When you have identified some themes, return back here to take a more "distant" perspective.

## Importing packages

Let's start by importing some packages:

In [None]:
import nltk

from nltk import word_tokenize
from nltk.corpus import stopwords
from nltk.text import Text
import pandas as pd
from datetime import datetime
import collections
import string

nltk.download('punkt')
nltk.download('wordnet')
nltk.download('stopwords')

%matplotlib inline
import matplotlib.pyplot as plt
plt.rcParams['figure.figsize'] = [10, 5]

## Retrieving the dataset
Let's authenticate ourselves and get the dataset from Google Drive.


In [None]:
from pydrive.auth import GoogleAuth
from pydrive.drive import GoogleDrive
from google.colab import auth
from oauth2client.client import GoogleCredentials

auth.authenticate_user()
gauth = GoogleAuth()
gauth.credentials = GoogleCredentials.get_application_default()
drive = GoogleDrive(gauth)

In [None]:
downloaded = drive.CreateFile({'id':"1fOe3l9dLKb51jrwqUNOvwO4A7F7sM6Xx"})   # replace the id with id of file you want to access
downloaded.GetContentFile('seduction-submissions.csv')       

In [None]:
sed = pd.read_csv("seduction-submissions.csv", lineterminator="\n")

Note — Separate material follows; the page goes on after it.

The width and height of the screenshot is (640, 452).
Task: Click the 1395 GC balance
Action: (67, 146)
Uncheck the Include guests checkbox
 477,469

## Pandas basics & Working with Reddit data

Using the `.head()` method we can get the first n rows of a df. The default is 5. We can add a *parameter* (here 3) to indicate how many rows we want to print.

In [None]:
sed.head(3)

Remember what Pandas DataFrames look like? Pay special attention to the "NaN" labels, indicating missing values (we might want to get rid of them). Also remember the naming convention for the column and row axes (which Pandas uses when accessing particular rows/columns).
![df](http://www.digitalhermeneutics.com/wp-content/uploads/2020/07/df.png)

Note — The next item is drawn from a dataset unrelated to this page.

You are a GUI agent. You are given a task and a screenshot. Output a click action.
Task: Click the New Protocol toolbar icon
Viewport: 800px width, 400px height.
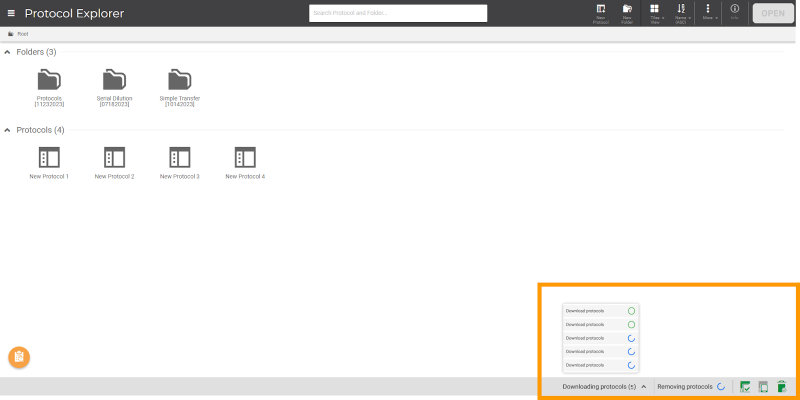pyautogui.click(x=600, y=12)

This particular dataset only includes the original posts in the subreddit (so not the comments on the posts). The "selftext" column contains the actual posts.

other columns contain valuable metadata you can use in your analyses, such as: 
- "created" (the time of the post's creation)
- "score" (amount of upvotes minus downvotes)
- "textlen" (amount of words)
- "num_comments" (the amount of comments)
- "flair_text" (a 'tag' that users within a subreddit can add)
- "augmented_count" (how often a user or moderator has edited the text)

### Sorting a DF
Using the `.sort_values()` method we can sort the df by particular columms. We use two parameters: the `by` parameter indicates by which column we want to sort, the `ascending` parameter indicated whether our sortation is in ascending or descending order.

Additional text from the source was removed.